Ten Point Program For Orthodox Life
Translating Orthodox Christian Ideals Into Daily Life
Those you spend your time with influence your thinking and behavior. If you associate with those who share your values, then they will be reinforced. You want to develop a circle of friends that lifts you up to higher ideals and to avoid those who negatively influence you. You need to look for the goodness in others when choosing your friends and consciously choose who you spend your time with on a regular basis. When you find others who share your spiritual values then you should find ways to spend more time with them.
When you are engaged in making changes in your way of life, you need the support of friends with whom you interact regularly. Seek out those who are also trying to live an Orthodox way of life, meet with them, read the same books and discuss them. Share with them in your times of entertainment as well.
A good way to develop a strong relationship with such people of like mind and values is to work together for a selfless goal. This may be a project such as reducing hunger, or working on a Church function. When you work with others on a project that does not involve any expectations of reward or recognition you will find that your energies are multiplied and the synergy of different people is maximized.
This is the value of the Church community. It is a place where we all share the same ideals. We come together at least once a week for common worship. We can participate in Bible study and Sunday school where we can continue to learn together. We can interact in social activities as well.

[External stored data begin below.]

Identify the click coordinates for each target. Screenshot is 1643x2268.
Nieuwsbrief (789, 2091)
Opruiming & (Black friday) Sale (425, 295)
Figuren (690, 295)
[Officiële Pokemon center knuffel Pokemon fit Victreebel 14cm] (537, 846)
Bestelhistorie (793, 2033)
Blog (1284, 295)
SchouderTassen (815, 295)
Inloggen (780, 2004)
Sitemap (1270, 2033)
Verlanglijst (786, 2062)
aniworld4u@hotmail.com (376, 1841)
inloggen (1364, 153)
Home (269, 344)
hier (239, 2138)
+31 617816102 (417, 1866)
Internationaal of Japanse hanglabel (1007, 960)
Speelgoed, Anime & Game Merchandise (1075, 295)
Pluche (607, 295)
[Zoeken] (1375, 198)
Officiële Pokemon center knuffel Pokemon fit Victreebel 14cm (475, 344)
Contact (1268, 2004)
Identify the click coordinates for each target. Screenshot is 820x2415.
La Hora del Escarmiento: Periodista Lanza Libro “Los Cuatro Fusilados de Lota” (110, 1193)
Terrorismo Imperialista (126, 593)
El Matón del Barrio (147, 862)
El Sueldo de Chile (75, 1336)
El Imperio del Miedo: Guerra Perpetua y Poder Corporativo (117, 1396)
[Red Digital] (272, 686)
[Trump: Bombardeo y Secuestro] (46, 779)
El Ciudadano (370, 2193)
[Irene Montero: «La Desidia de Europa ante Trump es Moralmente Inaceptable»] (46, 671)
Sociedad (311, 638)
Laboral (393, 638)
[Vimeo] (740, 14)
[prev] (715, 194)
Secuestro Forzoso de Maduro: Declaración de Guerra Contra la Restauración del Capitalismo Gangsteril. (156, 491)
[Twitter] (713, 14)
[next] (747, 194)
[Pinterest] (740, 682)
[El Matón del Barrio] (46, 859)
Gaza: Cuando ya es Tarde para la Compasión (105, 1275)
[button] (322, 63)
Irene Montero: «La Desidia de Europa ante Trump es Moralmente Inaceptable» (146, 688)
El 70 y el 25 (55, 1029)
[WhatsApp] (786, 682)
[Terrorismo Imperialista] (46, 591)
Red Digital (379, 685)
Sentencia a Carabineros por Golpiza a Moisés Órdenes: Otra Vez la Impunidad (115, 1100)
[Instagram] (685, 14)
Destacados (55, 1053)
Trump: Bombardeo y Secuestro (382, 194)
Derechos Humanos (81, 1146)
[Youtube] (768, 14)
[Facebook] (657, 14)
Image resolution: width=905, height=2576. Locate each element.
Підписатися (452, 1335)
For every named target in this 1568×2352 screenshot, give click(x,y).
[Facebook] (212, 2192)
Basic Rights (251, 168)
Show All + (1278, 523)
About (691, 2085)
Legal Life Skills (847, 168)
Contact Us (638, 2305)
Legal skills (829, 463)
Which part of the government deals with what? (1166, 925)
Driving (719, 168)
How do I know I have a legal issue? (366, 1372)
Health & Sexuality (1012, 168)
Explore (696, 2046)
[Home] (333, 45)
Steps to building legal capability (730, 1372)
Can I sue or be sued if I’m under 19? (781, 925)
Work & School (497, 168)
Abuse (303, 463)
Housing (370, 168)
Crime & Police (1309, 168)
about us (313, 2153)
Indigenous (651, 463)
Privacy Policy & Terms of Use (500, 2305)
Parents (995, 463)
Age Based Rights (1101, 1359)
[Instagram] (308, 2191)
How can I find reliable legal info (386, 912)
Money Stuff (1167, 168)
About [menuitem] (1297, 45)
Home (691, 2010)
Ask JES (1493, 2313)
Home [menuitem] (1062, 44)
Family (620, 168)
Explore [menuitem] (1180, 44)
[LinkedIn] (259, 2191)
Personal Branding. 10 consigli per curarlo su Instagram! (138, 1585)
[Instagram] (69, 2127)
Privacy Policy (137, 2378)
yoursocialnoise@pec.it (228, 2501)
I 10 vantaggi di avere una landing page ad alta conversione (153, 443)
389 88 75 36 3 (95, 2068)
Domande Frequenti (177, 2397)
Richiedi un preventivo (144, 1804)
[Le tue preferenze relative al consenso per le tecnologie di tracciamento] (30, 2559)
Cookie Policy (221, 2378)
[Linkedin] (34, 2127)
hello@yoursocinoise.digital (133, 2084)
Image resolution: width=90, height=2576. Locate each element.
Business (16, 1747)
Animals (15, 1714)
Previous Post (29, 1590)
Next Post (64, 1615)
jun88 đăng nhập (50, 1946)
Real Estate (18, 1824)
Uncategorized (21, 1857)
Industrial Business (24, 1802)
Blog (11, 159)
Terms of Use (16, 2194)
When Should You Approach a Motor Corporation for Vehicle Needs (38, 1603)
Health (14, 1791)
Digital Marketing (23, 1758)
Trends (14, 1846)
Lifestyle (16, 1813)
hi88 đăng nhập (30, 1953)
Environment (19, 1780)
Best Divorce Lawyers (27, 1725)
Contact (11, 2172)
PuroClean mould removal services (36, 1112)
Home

In your spiritual growth you are like a tree seedling. At first a new seedling needs to be protected in a safe environment and even fenced off to protect it from the grazing animals. When it matures, however, it can survive on its own. In the beginning you too need a safe environment; your emerging Orthodox way of life needs protection. As you mature spiritually you can then enter into any company and not fear being uprooted. As your relationship with God grows, you will have less need for this protection, as you will have the Holy Spirit supporting you. You then can become a source of protection for a new emerging seedling.
The Apostle Paul sees our spiritual path as one that involves struggle and requires endurance. He says, “Let us run with endurance the race that is set before us, fixing our eyes on Jesus, the author and perfecter of faith.” He explains that we are involved in a struggle with our desires and the Spirit, “The sinful nature desires what is contrary to the Spirit, and the Spirit what is contrary to the sinful nature. They are in conflict with each other, so that you do not do what you want.” He then shows us that we need to be involved supporting each other in this struggle. “Therefore, brethren…, by a new and living way which He consecrated for us… Let us hold fast the confession of our hope without wavering, for He who promised is faithful. And let us consider one another in order to stir up love and good works, not forsaking the assembling of ourselves together, as is the manner of some, but exhorting one another, and so much the more as you see the Day approaching.” Our spiritual companionship should be of such a nature that we can strongly encourage each other.
Who you spend your time with makes a difference. If you choose wisely, you will get the encouragement you need. If you do not, you will find you are encouraged to give up the struggle and instead seek a life of pleasure and self-satisfaction. It is a common saying that you are known by the company you keep. If you associate with those who share your values, then those values will be reinforced. When you associate with those who are also involved in this struggle, their experiences will give you knowledge and strength. They will help you expand your vision and you will profit from their experience. Since they are also spiritual aspirants like you, they will inspire you, strengthen your resolve, elevate your aim, and enable you to progress more surely on this difficult path.
In addition to spiritual companionship, the Orthodox tradition suggests that Christians should have a spiritual father to guide them on their spiritual journey. This goes back to the earliest days of Christianity. Saint Paul points to the relationship between a spiritual guide and his spiritual children. “For though you might have ten thousand instructors in Christ, yet you do not have many fathers; for in Christ Jesus I have begotten you through the gospel. Therefore I urge you, imitate me.” He points out that this relationship involves the imitation of life and character of the spiritual father. Later in the 4th century St. Basil the Great encourages each person to find a spiritual father “who may serve you as a sure guide in the work of leading a holy life” and warns that “to say that one does not need counsel is great pride.” To risk directing your own way is risking that you will fall prey to the most powerful of all sins: pride. We can all easily be misled by our own direction and be tempted to think that we are making great progress, when we are only building up our own ego and our pride.
Each person needs a spiritual father if he or she is are sincere in their seeking to do God’s will and growing in faith. The role of the Orthodox spiritual father is leading seekers along the spiritual path, helping them conquer their passions, guiding them in ways of prayer, ascetic disciplines, and participation in the sacraments and leading them to ultimate union with God.